Description
CVE ID(s)
Not yet.
Report
Spring Framework provides an abstract base class RemoteInvocationSerializingExporter for defining remote service exporters. A Spring exporter, which is based on this class, deserializes incoming data using ObjectInputStream. Deserializing untrusted data (CWE-502) is easily exploitable and in many cases allows an attacker to execute arbitrary code. Spring Framework also provides two classes that extend RemoteInvocationSerializingExporter:
HttpInvokerServiceExporterSimpleHttpInvokerServiceExporter
CVE-2016-1000027 has been assigned to this issue in Spring Framework. There is no fix for that.

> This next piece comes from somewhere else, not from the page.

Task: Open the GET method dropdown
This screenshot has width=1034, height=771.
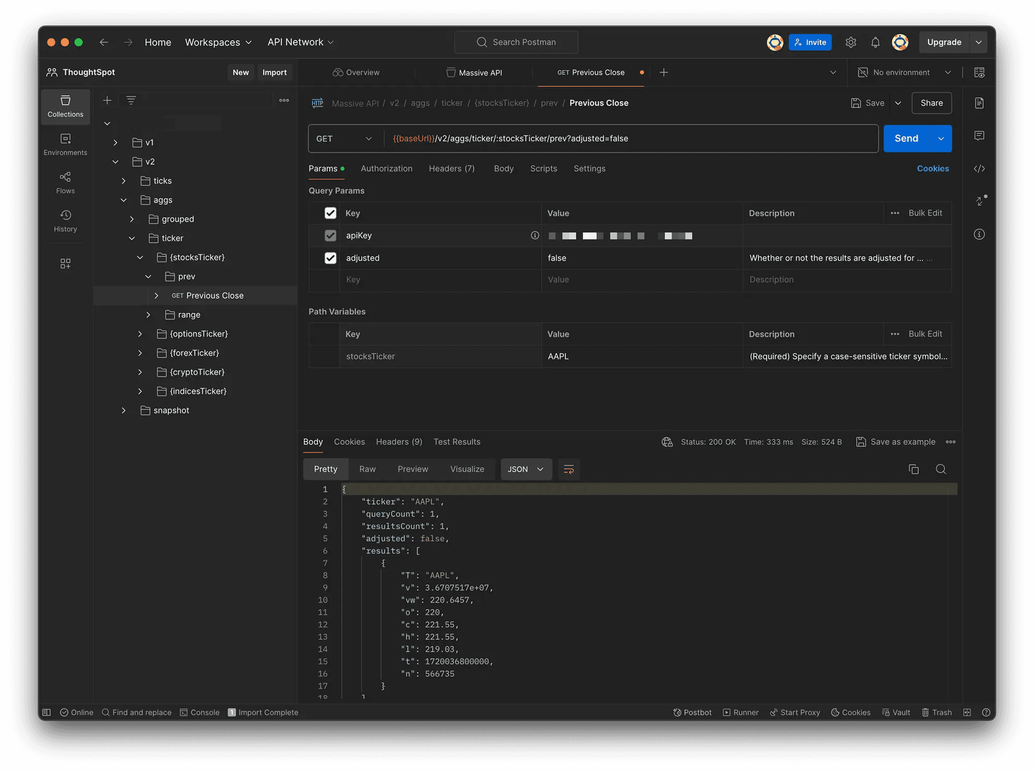Action: pyautogui.click(x=344, y=139)
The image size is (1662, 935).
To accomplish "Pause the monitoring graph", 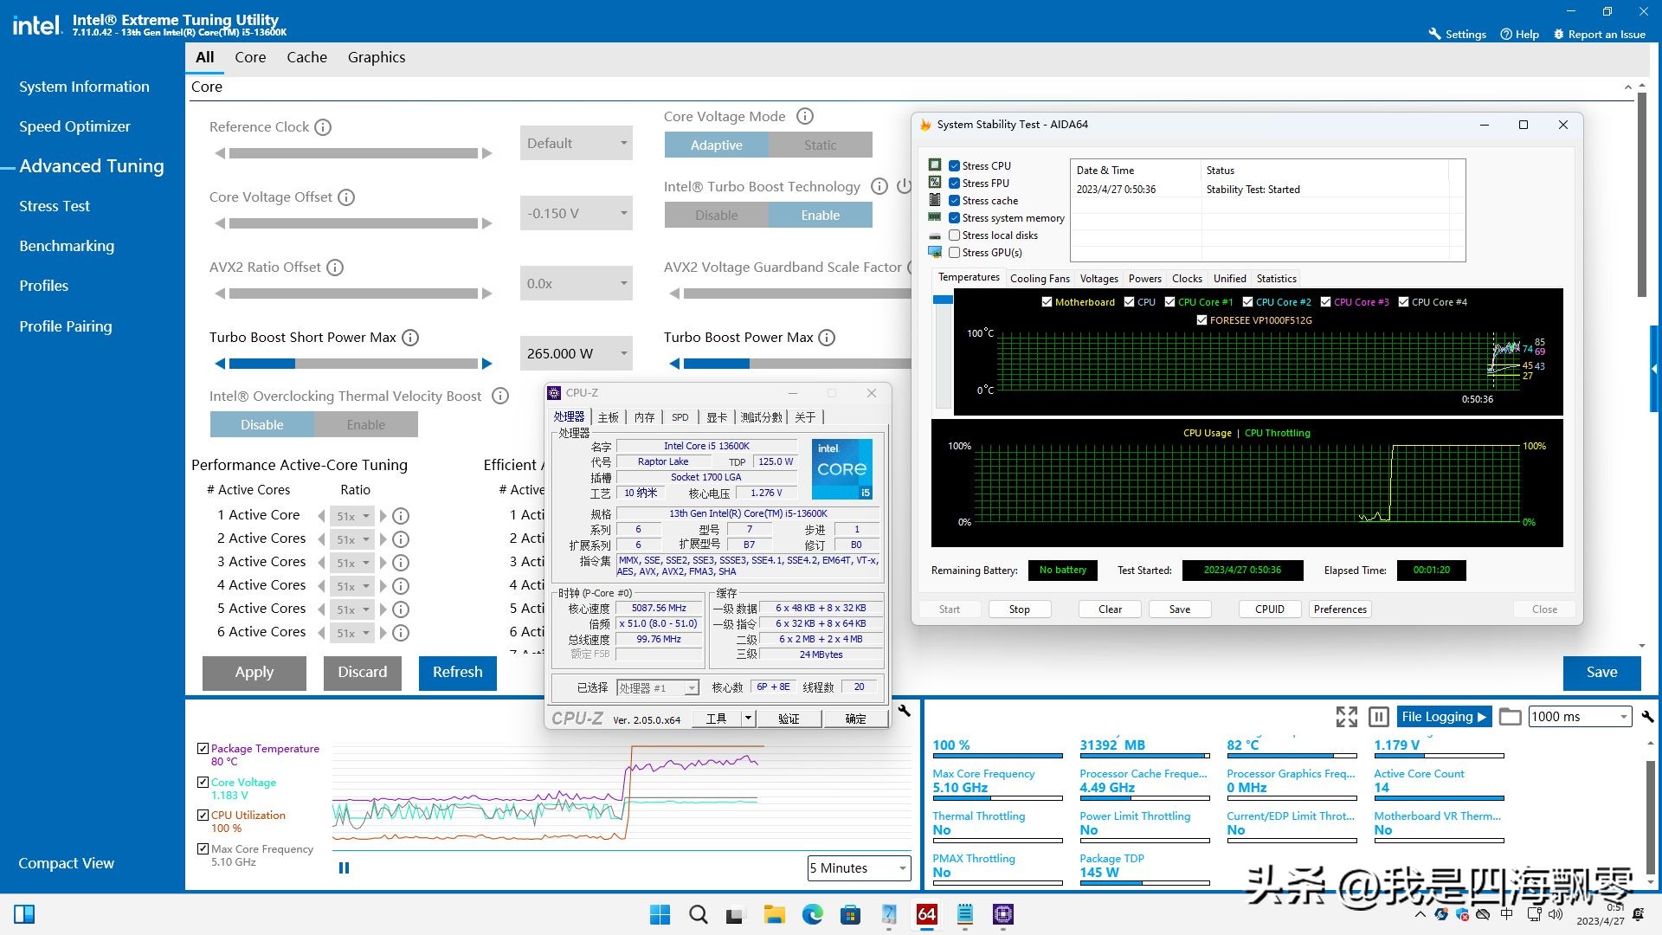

I'd like to propose a new experimental query that looks for unsafe deserialization with Spring exporters:
Many projects have received alerts about CVE-2016-1000027 from security scanners. Since Spring Framework didn't address the issue, they can't just update Spring Framework. Instead, they have to understand the issue and check their code. This query can make their life easier and help them check the code. Moreover, the query can detect unsafe exporters even without scanners that look for known vulnerabilities.
- Are you planning to discuss this vulnerability submission publicly? (Blog Post, social networks, etc). We would love to have you spread the word about the good work you are doing
I wrote a blog post about detecting unsafe deserialization with Spring exporters with CodeQL.
Result(s)
- Unsafe deserialization in HELIX-GR/lab: The server has a endpoint that uses a vulnerable exporter which can lead to RCE in the worst case (depends on a gadget).
- Unsafe deserialization in YAMJ/yamj-v3: The server has a endpoint that uses a vulnerable exporter which can lead to RCE in the worst case (depends on a gadget).